PERRY: Policy Evaluation with Confidence Intervals using Auxiliary Data
This work addresses the need for reliable uncertainty estimates in high-stakes applications like healthcare, though it is incremental by building on existing OPE and data augmentation techniques.
The paper tackles the problem of unreliable uncertainty quantification in off-policy evaluation (OPE) when using biased auxiliary datasets, proposing two methods to construct valid confidence intervals for policy value estimates. The results show that these methods consistently cover ground truth values across simulators and a real healthcare dataset, unlike prior approaches.
Off-policy evaluation (OPE) methods aim to estimate the value of a new reinforcement learning (RL) policy prior to deployment. Recent advances have shown that leveraging auxiliary datasets, such as those synthesized by generative models, can improve the accuracy of these value estimates. Unfortunately, such auxiliary datasets may also be biased, and existing methods for using data augmentation for OPE in RL lack principled uncertainty quantification. In high stakes settings like healthcare, reliable uncertainty estimates are important for comparing policy value estimates.
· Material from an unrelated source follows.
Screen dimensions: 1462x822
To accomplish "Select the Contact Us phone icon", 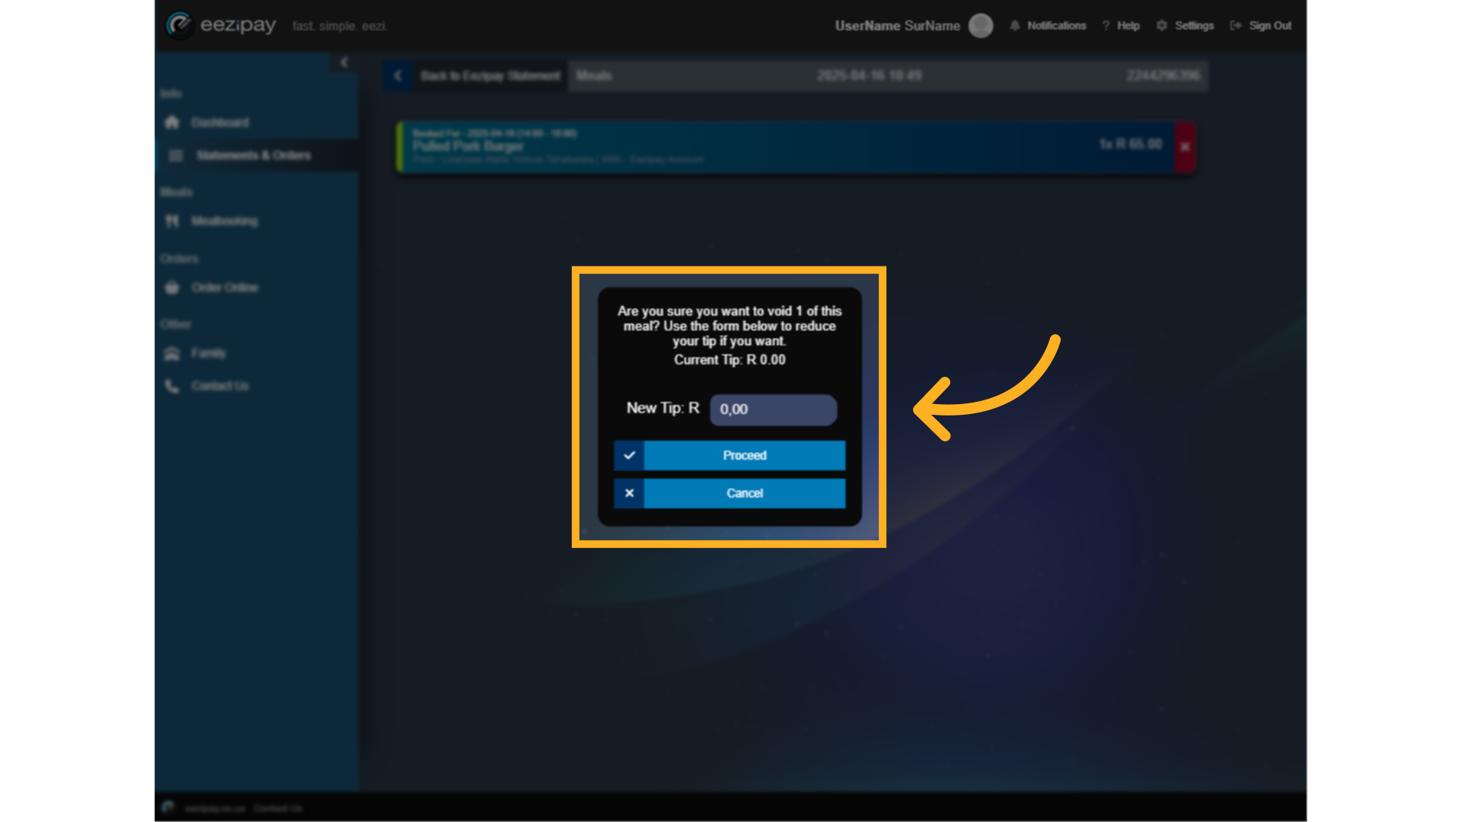I will (172, 386).
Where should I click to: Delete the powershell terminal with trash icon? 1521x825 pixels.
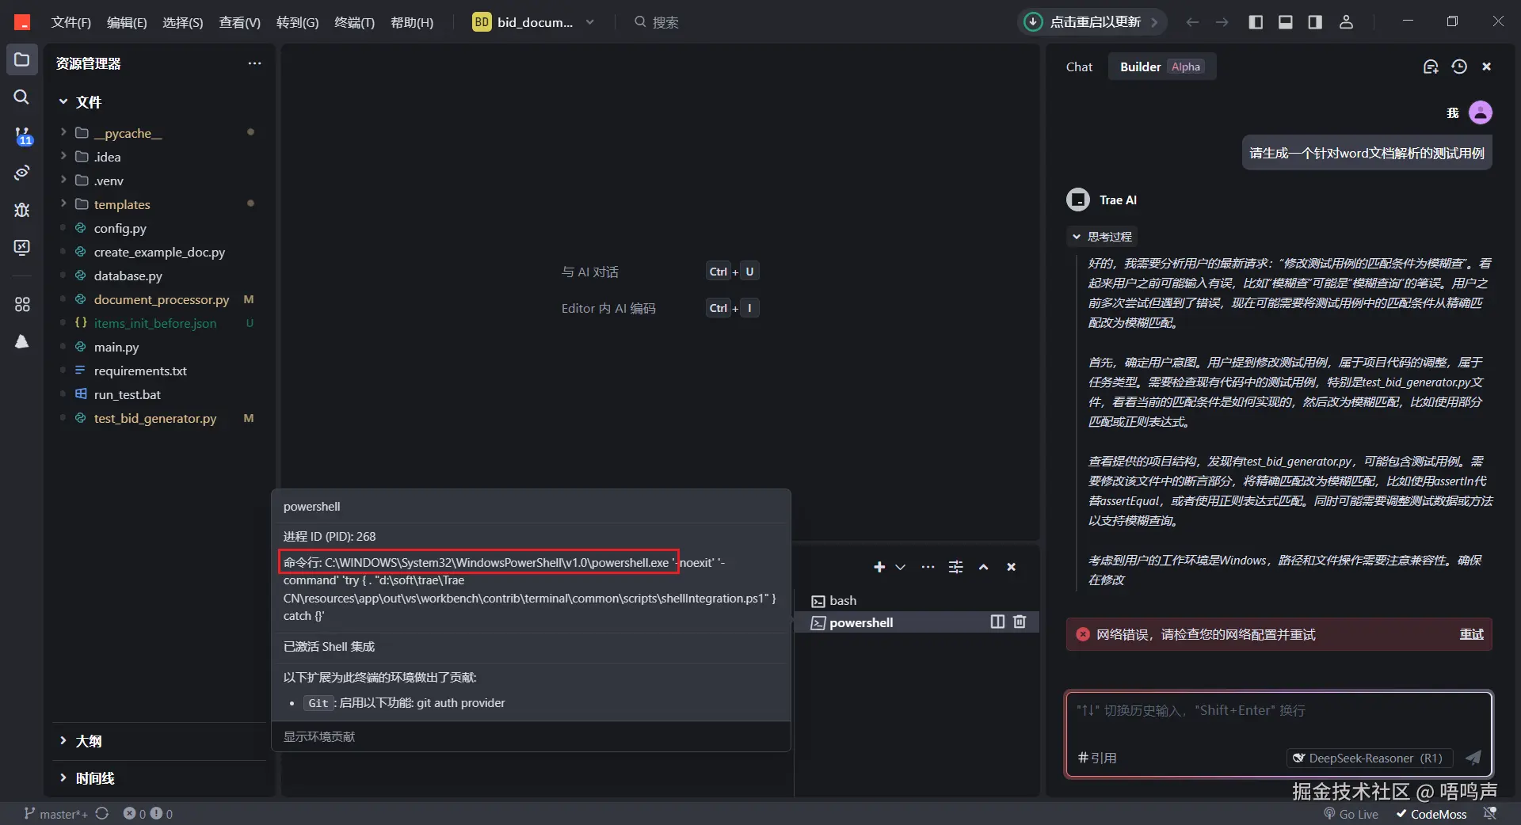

In this work, we propose two approaches to construct valid confidence intervals for OPE when using data augmentation. The first provides a confidence interval over the policy performance conditioned on a particular initial state $V^π(s_0)$-- such intervals are particularly important for human-centered applications. To do so we introduce a new conformal prediction method for high dimensional state MDPs. Second, we consider the more common task of estimating the average policy performance over many initial states; to do so we draw on ideas from doubly robust estimation and prediction powered inference. Across simulators spanning robotics, healthcare and inventory management, and a real healthcare dataset from MIMIC-IV, we find that our methods can use augmented data and still consistently produce intervals that cover the ground truth values, unlike previously proposed methods.